Familial polyposis coli: the spectrum of ocular and other extracolonic manifestations

• Published in: Graefe's archive for clinical and experimental ophthalmology Vol. 229; no. 3; p. 213
• Main Authors: Heinemann, M H, Baker, R H, Miller, H H, DeCosse, J J
• Format: Journal Article
• Language: English
• Published: Germany 01.01.1991
• Subjects: Adenomatous Polyposis Coli - complications; Adenomatous Polyposis Coli - diet therapy; Adult; Aged; Dietary Fiber - therapeutic use; Endoscopy, Gastrointestinal; Family; Female; Fundus Oculi; Gastrointestinal Neoplasms - etiology; Humans; Male; Middle Aged; Neoplasms, Connective Tissue - etiology; Pigment Epithelium of Eye - pathology; Polyps - etiology; Prospective Studies; Retinal Diseases - etiology
• ISSN: 0721-832X; 1435-702X
• DOI: 10.1007/BF00167870

Familial polyposis coli (FPC) is hereditary condition that conveys a virtual 100% risk for the development of colon cancer in the untreated patient.

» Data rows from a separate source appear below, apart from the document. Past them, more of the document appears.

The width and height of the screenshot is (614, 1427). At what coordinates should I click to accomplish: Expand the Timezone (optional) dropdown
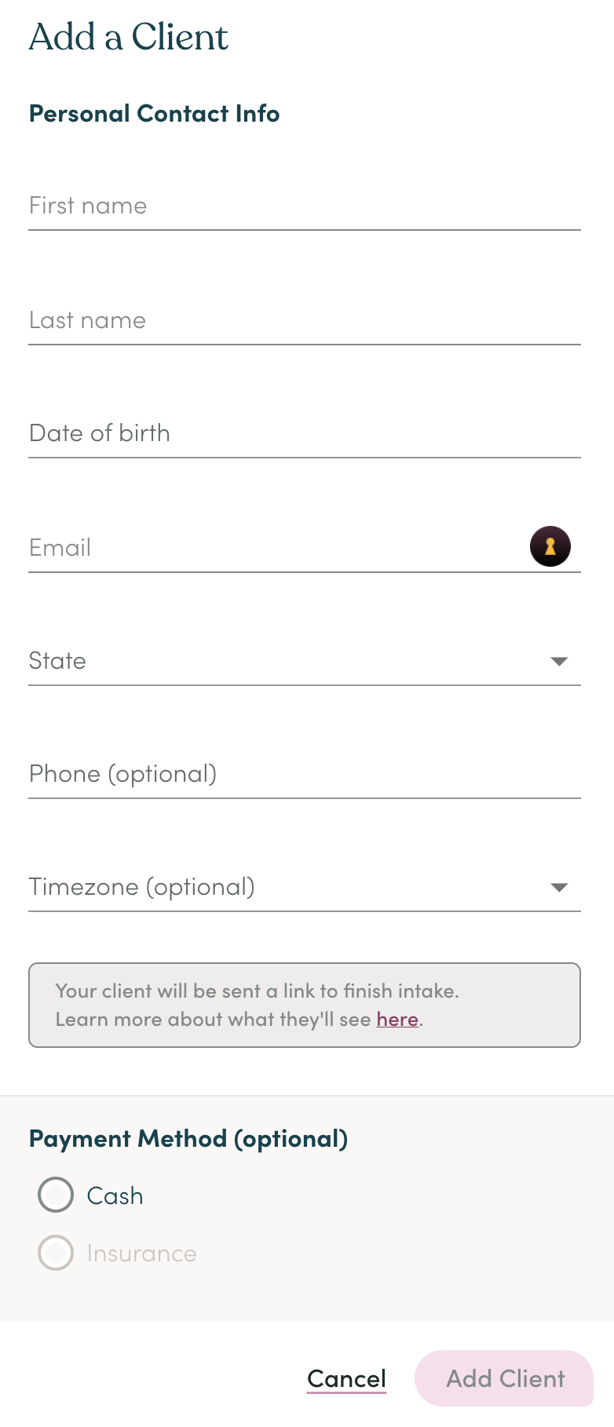305,887
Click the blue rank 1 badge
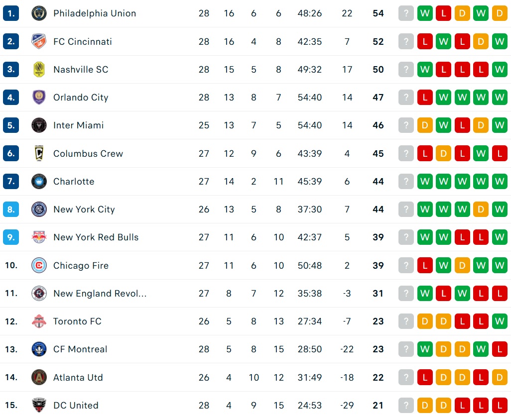 [x=11, y=13]
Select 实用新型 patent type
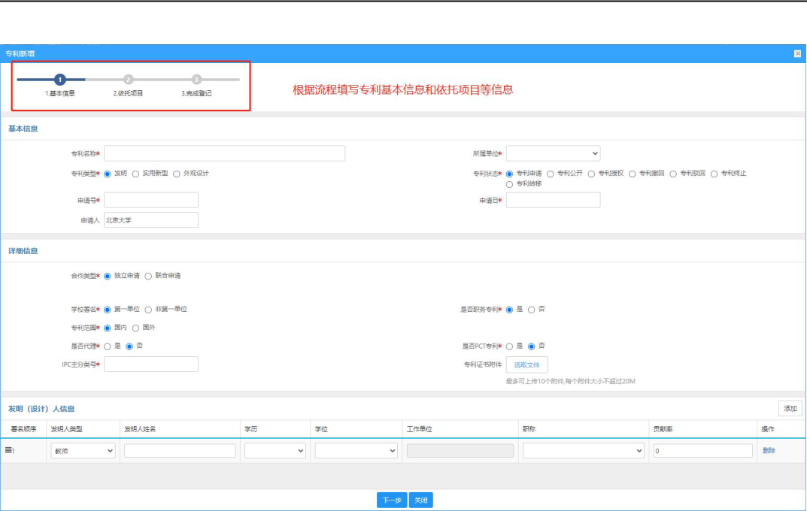This screenshot has height=511, width=807. (136, 174)
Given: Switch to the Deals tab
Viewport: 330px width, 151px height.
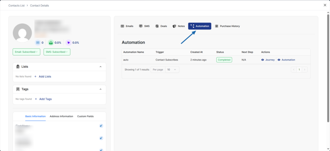Looking at the screenshot, I should tap(161, 26).
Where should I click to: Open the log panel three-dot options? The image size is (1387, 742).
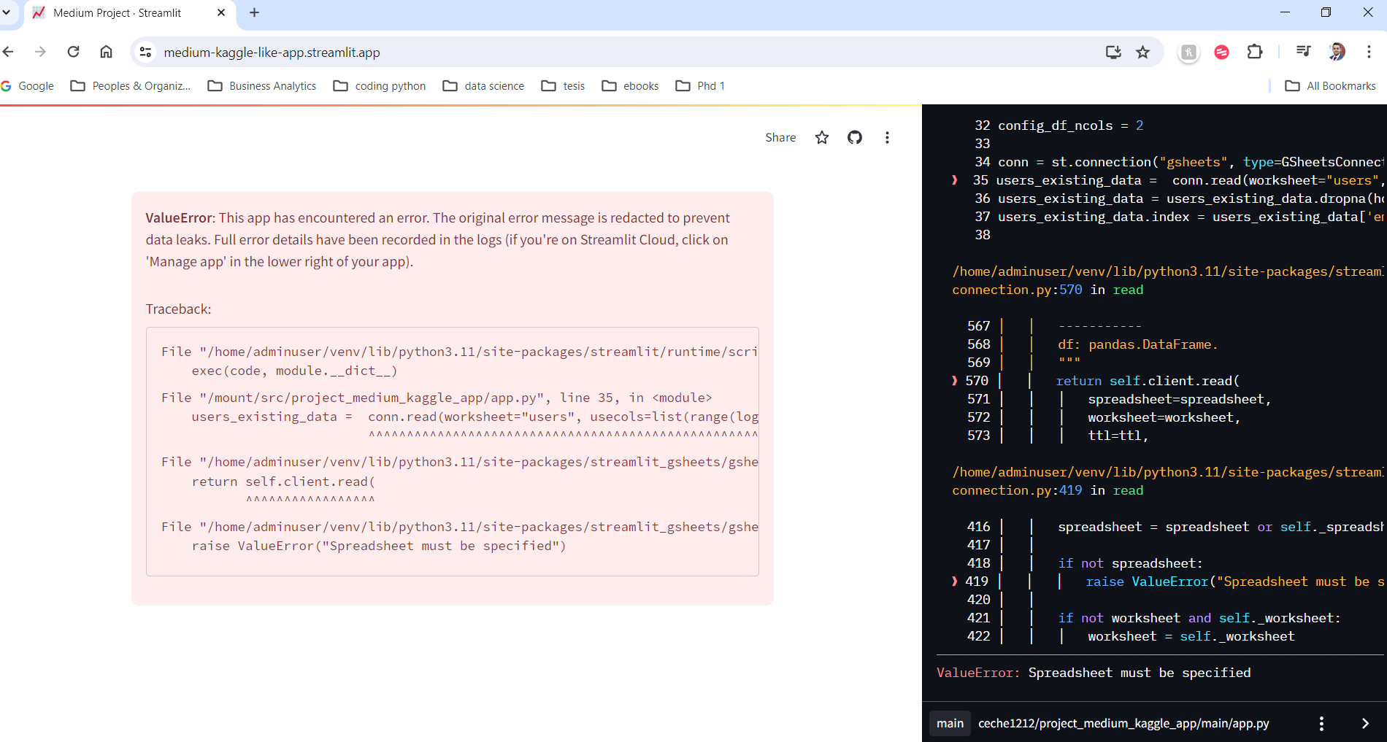1321,723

A total of 56 patients with FPC underwent complete ophthalmic examination. Highly pleomorphic pigmented retinal lesions were identified bilaterally in 52% (n = 29) and unilaterally in 14% (n = 8) of our subjects. In all, 33 patients had one or more extracolonic expressions associated with FPC, including desmoids, osteomas, epidermoid cysts, lipomas, fibromas, and upper gastrointestinal tract polyps. In 15 patients, pigmented fundus lesions were the only extracolonic manifestations. No significant association between eye findings and other extracolonic manifestations could be established. The presence or absence of pigmented fundus lesions was found to cluster within families. Pigmented fundus lesions are probably a variably penetrant expression of the polyposis gene and do not appear to be specifically associated with subgroups of inherited polyposis syndromes such as Gardner's syndrome.